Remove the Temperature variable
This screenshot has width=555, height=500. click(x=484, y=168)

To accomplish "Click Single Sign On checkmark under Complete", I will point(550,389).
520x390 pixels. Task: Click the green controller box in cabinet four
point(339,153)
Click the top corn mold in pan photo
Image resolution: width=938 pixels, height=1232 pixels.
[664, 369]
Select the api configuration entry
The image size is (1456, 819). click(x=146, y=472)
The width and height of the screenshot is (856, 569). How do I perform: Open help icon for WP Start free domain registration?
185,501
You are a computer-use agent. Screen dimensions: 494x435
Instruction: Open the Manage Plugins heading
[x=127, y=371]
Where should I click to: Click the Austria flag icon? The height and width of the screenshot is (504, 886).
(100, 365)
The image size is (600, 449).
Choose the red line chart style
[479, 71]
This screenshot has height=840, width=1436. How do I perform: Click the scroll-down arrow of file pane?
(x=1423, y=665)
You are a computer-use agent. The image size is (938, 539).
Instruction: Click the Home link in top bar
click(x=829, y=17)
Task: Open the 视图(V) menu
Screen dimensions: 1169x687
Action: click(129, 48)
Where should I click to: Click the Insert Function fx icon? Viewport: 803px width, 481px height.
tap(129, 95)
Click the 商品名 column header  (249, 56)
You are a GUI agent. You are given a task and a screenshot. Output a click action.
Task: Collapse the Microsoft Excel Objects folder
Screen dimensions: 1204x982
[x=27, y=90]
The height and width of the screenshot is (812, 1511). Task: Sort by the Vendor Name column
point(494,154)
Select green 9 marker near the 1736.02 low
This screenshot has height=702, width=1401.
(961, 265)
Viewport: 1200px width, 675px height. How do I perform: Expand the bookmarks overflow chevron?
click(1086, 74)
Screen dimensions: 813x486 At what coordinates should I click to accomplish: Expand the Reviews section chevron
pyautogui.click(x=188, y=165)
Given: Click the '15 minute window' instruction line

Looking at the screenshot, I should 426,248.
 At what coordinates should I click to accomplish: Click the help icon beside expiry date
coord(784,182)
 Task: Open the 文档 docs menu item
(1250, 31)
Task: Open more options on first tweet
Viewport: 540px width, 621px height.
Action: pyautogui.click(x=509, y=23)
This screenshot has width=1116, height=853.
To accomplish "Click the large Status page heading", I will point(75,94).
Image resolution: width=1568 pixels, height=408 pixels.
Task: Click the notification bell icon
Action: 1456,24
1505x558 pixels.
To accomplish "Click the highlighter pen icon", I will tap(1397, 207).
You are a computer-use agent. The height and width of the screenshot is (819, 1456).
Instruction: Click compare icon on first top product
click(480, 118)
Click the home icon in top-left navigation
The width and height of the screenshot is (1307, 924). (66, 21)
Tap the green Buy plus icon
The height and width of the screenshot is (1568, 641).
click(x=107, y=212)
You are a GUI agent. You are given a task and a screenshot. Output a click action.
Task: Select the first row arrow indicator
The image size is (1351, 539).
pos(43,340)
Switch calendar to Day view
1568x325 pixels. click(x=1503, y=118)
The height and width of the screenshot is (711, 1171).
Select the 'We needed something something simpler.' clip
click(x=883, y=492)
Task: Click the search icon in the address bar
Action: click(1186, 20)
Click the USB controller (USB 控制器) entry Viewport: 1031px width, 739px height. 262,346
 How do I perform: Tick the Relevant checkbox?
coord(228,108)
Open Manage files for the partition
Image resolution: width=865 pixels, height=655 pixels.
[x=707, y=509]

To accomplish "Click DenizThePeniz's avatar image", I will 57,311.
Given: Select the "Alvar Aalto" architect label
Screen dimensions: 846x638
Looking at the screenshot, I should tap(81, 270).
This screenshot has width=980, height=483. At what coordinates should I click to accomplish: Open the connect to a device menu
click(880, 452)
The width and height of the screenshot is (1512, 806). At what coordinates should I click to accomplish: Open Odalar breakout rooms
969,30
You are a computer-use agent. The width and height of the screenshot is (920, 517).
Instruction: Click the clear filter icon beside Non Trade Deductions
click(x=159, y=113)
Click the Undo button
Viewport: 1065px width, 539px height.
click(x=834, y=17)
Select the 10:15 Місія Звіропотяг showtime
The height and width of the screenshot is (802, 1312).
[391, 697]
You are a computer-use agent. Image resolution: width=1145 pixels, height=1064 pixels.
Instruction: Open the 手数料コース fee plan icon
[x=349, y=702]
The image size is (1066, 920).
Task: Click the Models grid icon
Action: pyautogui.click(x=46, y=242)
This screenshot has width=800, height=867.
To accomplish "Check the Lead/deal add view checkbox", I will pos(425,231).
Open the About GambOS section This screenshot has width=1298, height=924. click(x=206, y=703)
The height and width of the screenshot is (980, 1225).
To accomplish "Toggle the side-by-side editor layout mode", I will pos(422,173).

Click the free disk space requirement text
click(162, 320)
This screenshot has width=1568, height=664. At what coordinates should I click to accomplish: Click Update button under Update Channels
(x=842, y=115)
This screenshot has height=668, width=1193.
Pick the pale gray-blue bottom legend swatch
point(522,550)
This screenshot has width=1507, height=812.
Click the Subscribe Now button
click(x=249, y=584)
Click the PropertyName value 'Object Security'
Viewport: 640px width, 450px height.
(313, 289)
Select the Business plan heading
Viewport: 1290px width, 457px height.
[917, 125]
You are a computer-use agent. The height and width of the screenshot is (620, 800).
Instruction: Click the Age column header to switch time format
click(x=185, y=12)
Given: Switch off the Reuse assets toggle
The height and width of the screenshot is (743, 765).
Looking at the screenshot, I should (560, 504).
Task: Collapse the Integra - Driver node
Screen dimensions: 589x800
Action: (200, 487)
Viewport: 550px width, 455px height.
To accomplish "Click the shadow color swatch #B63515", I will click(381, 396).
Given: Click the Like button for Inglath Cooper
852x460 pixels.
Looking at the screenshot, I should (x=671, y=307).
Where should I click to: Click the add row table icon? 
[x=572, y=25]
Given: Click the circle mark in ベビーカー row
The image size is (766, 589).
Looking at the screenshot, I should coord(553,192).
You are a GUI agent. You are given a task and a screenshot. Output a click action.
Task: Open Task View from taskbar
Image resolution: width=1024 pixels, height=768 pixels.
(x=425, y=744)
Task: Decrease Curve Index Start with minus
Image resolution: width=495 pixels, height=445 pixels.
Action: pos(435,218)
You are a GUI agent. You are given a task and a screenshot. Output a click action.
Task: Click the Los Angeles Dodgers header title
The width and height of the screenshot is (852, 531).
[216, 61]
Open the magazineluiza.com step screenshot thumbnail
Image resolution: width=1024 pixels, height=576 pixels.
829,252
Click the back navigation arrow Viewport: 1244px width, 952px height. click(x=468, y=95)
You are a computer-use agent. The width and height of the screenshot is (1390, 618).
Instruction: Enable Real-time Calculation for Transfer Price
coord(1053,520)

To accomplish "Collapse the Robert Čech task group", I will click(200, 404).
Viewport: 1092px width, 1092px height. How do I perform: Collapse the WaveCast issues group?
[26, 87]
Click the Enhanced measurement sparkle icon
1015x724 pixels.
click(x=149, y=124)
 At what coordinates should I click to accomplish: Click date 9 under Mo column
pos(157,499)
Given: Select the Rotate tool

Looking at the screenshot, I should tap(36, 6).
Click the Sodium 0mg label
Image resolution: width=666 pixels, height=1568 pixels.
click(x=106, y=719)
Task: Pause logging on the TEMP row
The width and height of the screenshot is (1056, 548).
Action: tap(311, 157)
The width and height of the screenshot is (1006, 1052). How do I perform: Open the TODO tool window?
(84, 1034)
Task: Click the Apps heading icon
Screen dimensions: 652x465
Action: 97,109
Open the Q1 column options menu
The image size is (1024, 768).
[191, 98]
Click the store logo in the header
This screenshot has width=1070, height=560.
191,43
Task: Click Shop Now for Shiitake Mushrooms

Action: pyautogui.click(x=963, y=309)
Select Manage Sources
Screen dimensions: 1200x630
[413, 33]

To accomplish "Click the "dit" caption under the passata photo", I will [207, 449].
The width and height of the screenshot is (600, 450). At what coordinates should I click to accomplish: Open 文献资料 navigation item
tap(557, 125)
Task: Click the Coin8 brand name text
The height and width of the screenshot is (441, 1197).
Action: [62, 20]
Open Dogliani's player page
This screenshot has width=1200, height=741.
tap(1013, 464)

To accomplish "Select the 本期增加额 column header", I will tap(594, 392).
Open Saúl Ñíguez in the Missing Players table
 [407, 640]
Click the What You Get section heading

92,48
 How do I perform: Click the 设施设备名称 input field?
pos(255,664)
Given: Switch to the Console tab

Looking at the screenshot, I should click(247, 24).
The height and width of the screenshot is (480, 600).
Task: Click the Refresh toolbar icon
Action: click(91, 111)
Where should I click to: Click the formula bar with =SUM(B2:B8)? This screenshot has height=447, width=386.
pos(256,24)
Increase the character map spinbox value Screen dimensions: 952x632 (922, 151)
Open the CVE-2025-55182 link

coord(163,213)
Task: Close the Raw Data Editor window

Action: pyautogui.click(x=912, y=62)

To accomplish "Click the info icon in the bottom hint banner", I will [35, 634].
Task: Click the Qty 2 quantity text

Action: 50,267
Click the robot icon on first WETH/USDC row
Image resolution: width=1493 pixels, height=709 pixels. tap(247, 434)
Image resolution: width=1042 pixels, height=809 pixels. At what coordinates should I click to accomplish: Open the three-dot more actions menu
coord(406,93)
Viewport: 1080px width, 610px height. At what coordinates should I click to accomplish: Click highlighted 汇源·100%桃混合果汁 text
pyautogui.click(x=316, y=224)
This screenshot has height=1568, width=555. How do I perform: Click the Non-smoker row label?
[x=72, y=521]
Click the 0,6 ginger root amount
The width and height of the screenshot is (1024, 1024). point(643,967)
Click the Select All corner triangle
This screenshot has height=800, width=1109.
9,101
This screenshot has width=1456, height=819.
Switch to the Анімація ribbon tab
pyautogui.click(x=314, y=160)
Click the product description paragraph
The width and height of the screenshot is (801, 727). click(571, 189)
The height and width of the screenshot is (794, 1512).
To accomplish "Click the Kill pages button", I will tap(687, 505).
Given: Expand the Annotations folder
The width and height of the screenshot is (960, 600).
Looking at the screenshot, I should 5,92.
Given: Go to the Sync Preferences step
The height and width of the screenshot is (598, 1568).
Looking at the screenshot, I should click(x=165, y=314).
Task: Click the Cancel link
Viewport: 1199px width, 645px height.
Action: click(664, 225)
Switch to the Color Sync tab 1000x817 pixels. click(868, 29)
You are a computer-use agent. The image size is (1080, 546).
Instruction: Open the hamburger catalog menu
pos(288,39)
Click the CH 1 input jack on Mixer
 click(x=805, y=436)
________________________________________
_WORK TO COMPLETE_
Pull every line containing the word "value" out of the material.

_RESPONSE_
Click the PropertyName value 'Object Security'
Increase the character map spinbox value Screen dimensions: 952x632 (922, 151)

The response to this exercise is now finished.